Black-block prêt-à-porter
Satira preventiva di Michele Serra

Dai Centri Asociali ai New Punkabestia. Ecco la tumultuante galassia della sinistra rivoluzionaria italiana, molto difficile da mappare con precisione

Black-block, anarchici insurrezionalisti, redskins, antagonisti. Sono solo alcuni gruppi della tumultuante galassia della sinistra rivoluzionaria italiana, molto difficile da mappare con precisione. Si tratta di 39 persone in tutto, compresi due svizzeri, ma così rompicoglioni che riescono, nella stessa giornata, a bruciare un cassonetto a Napoli, picchiare Borghezio a Treviso e fare un blocco stradale a Bardonecchia. Impressionante, per esempio, la performance di Maria P. detta Linda Blair, una minorenne del Centro Sociale Moltitudini in lotta (composto da lei e dal fratello). Pur rimanendo a casa sua, a Pisa, a ripassare algebra, riuscì a partecipare attivamente al G8, urlando così forte che il corteo poté udirla distintamente fino a Genova.
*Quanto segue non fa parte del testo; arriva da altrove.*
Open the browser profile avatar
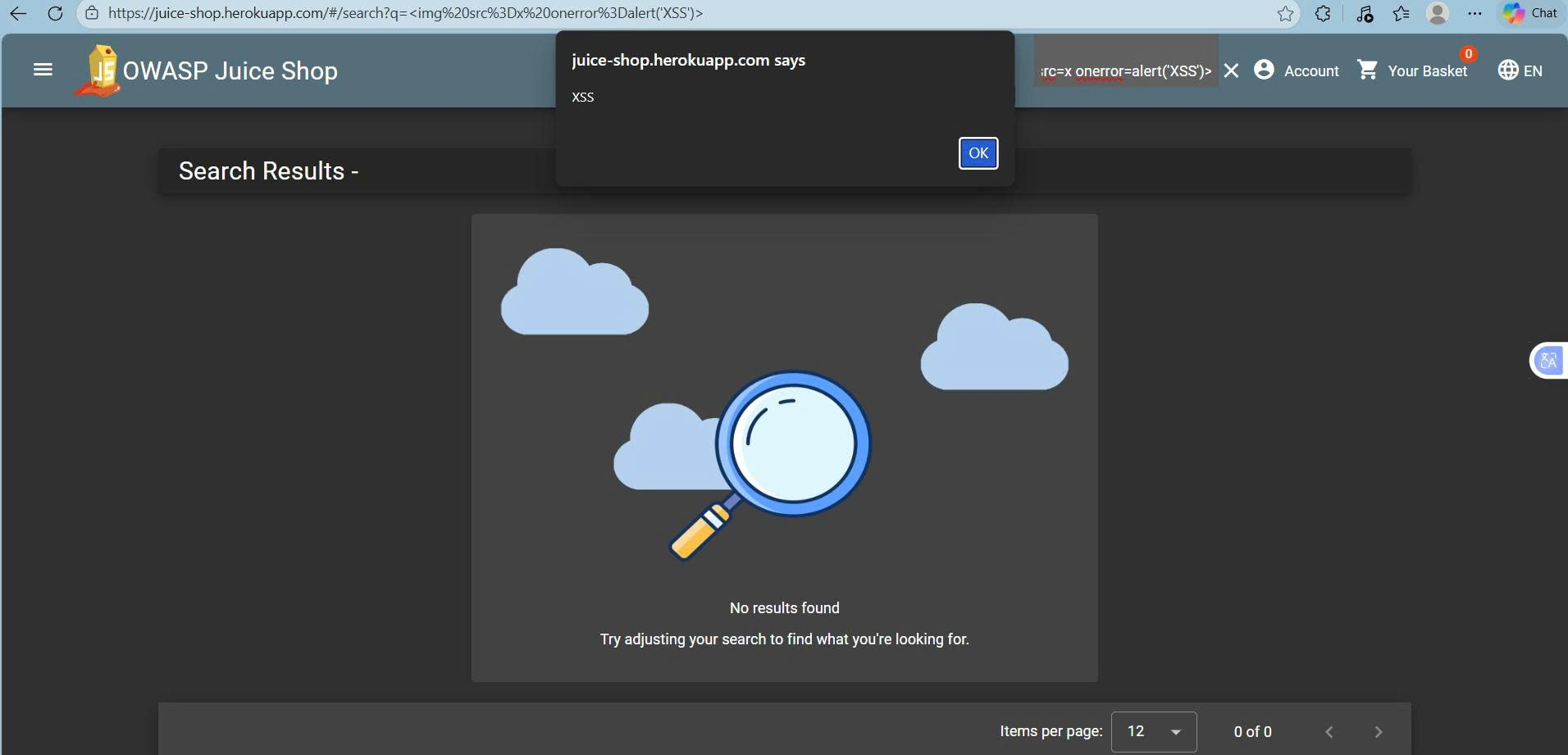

In genere l'indice di popolarità degli antagonisti è pari a quello di Hitler a Gerusalemme: giorni fa, a Milano, sono quasi stati linciati dai commessi di McDonald's e da una quinta elementare disturbata mentre ingurgitava hamburger. Ma la fede rivoluzionaria non arretra certo di fronte a dettagli come l'odio popolare, l'isolamento politico, il disprezzo dei vicini di casa, gli sputi in faccia dei parenti, la disistima della fidanzata, le sberle dei genitori, la derisione dei bambini, la fuga del proprio cane che non sopporta più l'odore dei fumogeni. Anzi: essere detestati e schifati da tutti è, per i veri spiriti d'opposizione, la conferma di essere nel giusto.

Sul blog del centro sociale Amahanandanandah (un eroico capo indio che perì nel tentativo di deviare il canale di Panama con la sua pagaia), si può leggere questa sofferta testimonianza che riassume il travaglio del percorso rivoluzionario: "Ho ragione io e gli altri sono tutti delle merde". Ma vediamo le principali novità sul fronte antagonista.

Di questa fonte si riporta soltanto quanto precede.